RECORDS PROVIDED
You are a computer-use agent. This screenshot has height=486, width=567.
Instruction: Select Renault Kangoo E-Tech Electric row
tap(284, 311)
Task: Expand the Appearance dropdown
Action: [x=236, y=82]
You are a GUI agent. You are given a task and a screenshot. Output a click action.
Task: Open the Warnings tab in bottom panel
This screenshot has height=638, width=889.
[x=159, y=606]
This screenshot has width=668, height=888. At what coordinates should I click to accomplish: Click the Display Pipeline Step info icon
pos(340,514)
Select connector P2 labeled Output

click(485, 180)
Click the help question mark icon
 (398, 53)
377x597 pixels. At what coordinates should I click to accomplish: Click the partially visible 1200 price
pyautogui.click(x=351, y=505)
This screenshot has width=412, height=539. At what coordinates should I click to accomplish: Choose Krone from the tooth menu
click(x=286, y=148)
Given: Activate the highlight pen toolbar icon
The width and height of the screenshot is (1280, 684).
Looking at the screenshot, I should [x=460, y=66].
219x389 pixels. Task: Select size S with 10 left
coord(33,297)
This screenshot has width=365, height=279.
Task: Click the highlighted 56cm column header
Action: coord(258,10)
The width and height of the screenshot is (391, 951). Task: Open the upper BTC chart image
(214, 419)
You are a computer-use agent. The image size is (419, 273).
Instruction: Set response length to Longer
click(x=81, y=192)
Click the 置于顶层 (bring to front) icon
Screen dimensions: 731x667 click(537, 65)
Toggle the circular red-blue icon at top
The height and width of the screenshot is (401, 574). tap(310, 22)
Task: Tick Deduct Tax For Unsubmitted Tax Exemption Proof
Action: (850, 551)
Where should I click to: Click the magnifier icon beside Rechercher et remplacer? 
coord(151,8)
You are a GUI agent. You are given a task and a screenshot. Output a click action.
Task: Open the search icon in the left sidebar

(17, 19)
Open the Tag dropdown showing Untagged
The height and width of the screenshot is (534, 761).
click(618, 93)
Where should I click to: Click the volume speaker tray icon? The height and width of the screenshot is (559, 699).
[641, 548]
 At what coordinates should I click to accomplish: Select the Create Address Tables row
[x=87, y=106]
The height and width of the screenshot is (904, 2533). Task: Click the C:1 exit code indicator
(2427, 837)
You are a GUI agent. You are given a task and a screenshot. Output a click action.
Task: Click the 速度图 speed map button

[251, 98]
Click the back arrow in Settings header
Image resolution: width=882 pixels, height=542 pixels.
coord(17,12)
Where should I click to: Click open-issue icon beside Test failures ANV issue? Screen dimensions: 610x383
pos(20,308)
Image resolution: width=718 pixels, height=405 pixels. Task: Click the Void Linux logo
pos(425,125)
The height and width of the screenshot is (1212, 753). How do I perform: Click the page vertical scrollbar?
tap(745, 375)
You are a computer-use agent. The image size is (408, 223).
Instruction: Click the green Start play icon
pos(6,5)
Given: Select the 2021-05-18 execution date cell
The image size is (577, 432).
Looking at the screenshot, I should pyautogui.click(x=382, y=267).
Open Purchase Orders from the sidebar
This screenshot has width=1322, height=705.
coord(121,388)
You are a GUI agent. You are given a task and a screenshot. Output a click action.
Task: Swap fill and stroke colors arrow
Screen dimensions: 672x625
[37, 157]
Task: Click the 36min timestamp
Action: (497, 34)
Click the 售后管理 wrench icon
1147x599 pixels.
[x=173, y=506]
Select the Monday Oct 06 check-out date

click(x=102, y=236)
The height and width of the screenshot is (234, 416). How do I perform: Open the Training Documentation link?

EXERCISE PROMPT
Write out, without alteration, the line that contains "Given: Select the" and all subsequent lines down to the end of the data above.

RESPONSE TO THIS EXERCISE
Given: Select the 2021-05-18 execution date cell
The image size is (577, 432).
Looking at the screenshot, I should pyautogui.click(x=382, y=267).
Open Purchase Orders from the sidebar
This screenshot has width=1322, height=705.
coord(121,388)
You are a GUI agent. You are given a task and a screenshot. Output a click action.
Task: Swap fill and stroke colors arrow
Screen dimensions: 672x625
[37, 157]
Task: Click the 36min timestamp
Action: (497, 34)
Click the 售后管理 wrench icon
1147x599 pixels.
[x=173, y=506]
Select the Monday Oct 06 check-out date

click(x=102, y=236)
The height and width of the screenshot is (234, 416). How do I perform: Open the Training Documentation link?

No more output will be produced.